It’s Monday morning and St Paul’s senior students are listening to a man talk about monetary policy in New Zealand, in particular the effect of the recent official cash rate drop.
Who better for them to be hearing this from than former Board Chair and once Deputy Governor of the Reserve Bank – Rod Carr (Williams 1972-1976).
Rod has returned to his old high school to spend the day speaking to students, some of who may be considering a career in the financial field. “See economics and accounting can be rather cool,” he says to the students, “especially when you see how it relates to a world context.”
His visit today, is his way of “contributing back” to a school that was an important part of his life. “Apart from giving me a good grounding in education, St Paul’s gave me an enormous confidence in myself.”
Legally blind since birth, Rod has roughly 40% vision on moving objects and 6/60 vision on distance. He is also completely colour blind. But he’s never allowed the challenges of his eyesight to restrict his goals.
Growing up, instead of attending a special school for the blind, Rod was mainstreamed into Saint Kentigern Boys’ School. “There was support available, but I had to foot it with ordinary kids in an ordinary class.”
That support and inclusive behaviour continued when he came to St Paul’s with older brother, John. “I remember Pat Plant would call out the words, for my benefit, as he wrote them on the board. Even sitting in the front row, I couldn’t read the blackboard.”
At school, Rod was head of Williams House and – even though he couldn’t catch a ball or partake in many sports – he excelled at swimming, and was captain of the swim team and junior swim champion.
Rod was also an excellent debater, leading the debating team in Years 11 and 12. He was part of the St Paul’s “dream team” that included, Simon Upton, who became a Minister of the Crown, and John Allen, who was at one time the Secretary of Foreign Affairs.
But Rod had always had an interest in banking, “when I was a kid, my Grandmother took me to her stockbroker to buy some shares. I watched them go up and down and found that rather intriguing.”
In his school certificate year, he decided he wanted to do accounting, which was for him “the beginning of breaking the mould.”
He describes himself as a, “born optimist, sometimes to the point of a reckless optimist – that ‘what could possibly go wrong’ attitude.”
But he didn’t always make the best choices and says in Year 12, it nearly ended very badly. He proudly revealed to his mother he had figured out how to sell shares he did not own on the New Zealand Stock exchange to benefit when a share price declined, “my mother very nearly took me out of school!”
After finishing university, Jack Beckett – a former Board of Trustees member who had taught Rod accounting at school – introduced him to the assistant general manager at the Bank of New Zealand (BNZ).
It was through this introduction that Rod ended up working at the BNZ as an investment analyst – and became the youngest manager ever appointed by them.
During his time with them, the BNZ funded his MBA degree, which he completed in New York.
“Having a degree from an Ivy League university, meant I could get into the University of Pennsylvania where I did my Masters of Applied Economics and Managerial Science and my PhD. I was then able to have the credibility to apply for the role of Deputy Governor at the Reserve Bank.”
That means Rod has five university degrees, including two honours degrees from Otago University.
When you do the math, that’s ten years of full time study and a year of part time study at four different universities over 21 years since leaving St Paul’s!
But making money was obviously something Rod was good at. The first time he made a million dollars in a year was in 1998 as Head of Global Payments for National Australia Bank in Melbourne.
After around 20 years in banking, that included five years as Deputy Governor and five months Acting Governor of the Reserve Bank of New Zealand, Rod made a significant career change.
He relocated to Christchurch to run software firm, Jade in 2003. While in this role, he was approached about applying for the position of Vice Chancellor at the University of Canterbury – a role he then commenced in February 2009.
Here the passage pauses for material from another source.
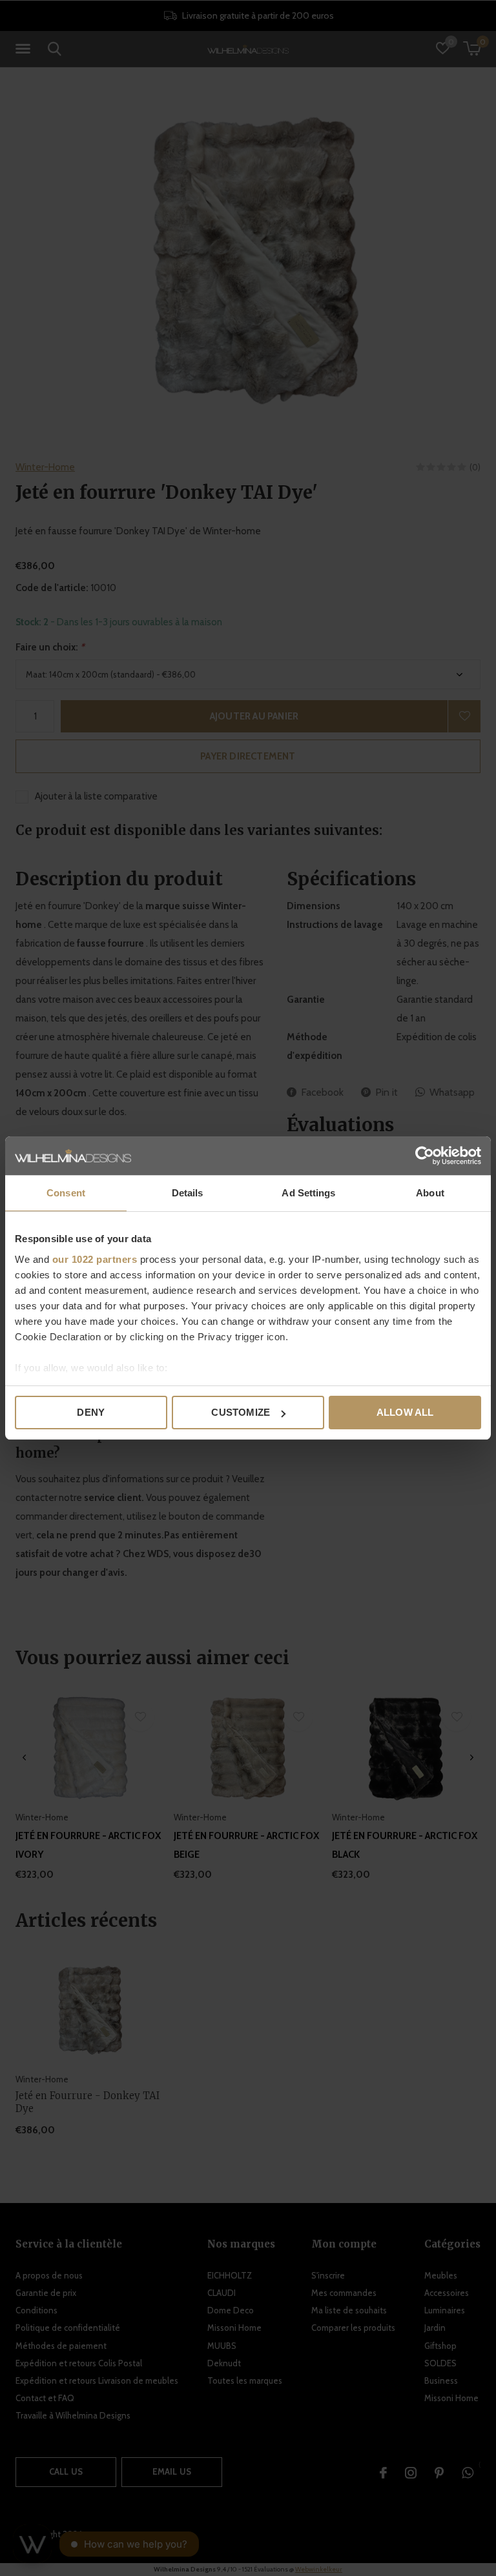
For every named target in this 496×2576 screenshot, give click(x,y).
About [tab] (430, 1192)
His time at Canterbury posed many challenges, as he took on a hands-on role in the recovery process after the impact of the Christchurch earthquakes.
Now after ten influential years, Rod has retired from Canterbury. He still remains a director of the ASB bank and a trustee of the Christchurch Arts Centre and Christchurch Earthquake Appeal Trust.
Living in Christchurch, Rod and wife Jenny, whom he met while studying at Otago University, have four children – Elizabeth, James, Richard and Christopher – who already have nine university degrees between them in medicine, engineering, physics, biology and business.
But it’s not all banking and academics for Rod.
He’s also a keen runner and earlier this year, ran the North Korean marathon in Pyongyang. To date, Rod has run 22 marathons including ones in Boston, New York, London, Paris, Capetown, Istanbul, Easter Island and Antarctica – “If you’re ever going to run these things, you have to run the cool ones.” In October, he’ll run the Polar Circle marathon in Greenland.
When asked what his biggest highlight to date is, his response is easy – “being chosen by Jenny to be her partner”.
“Jenny has never said to me ‘you can’t’ or ‘you shouldn’t’. This also comes back to my positive experience at school – no one ever told me I couldn’t do anything.”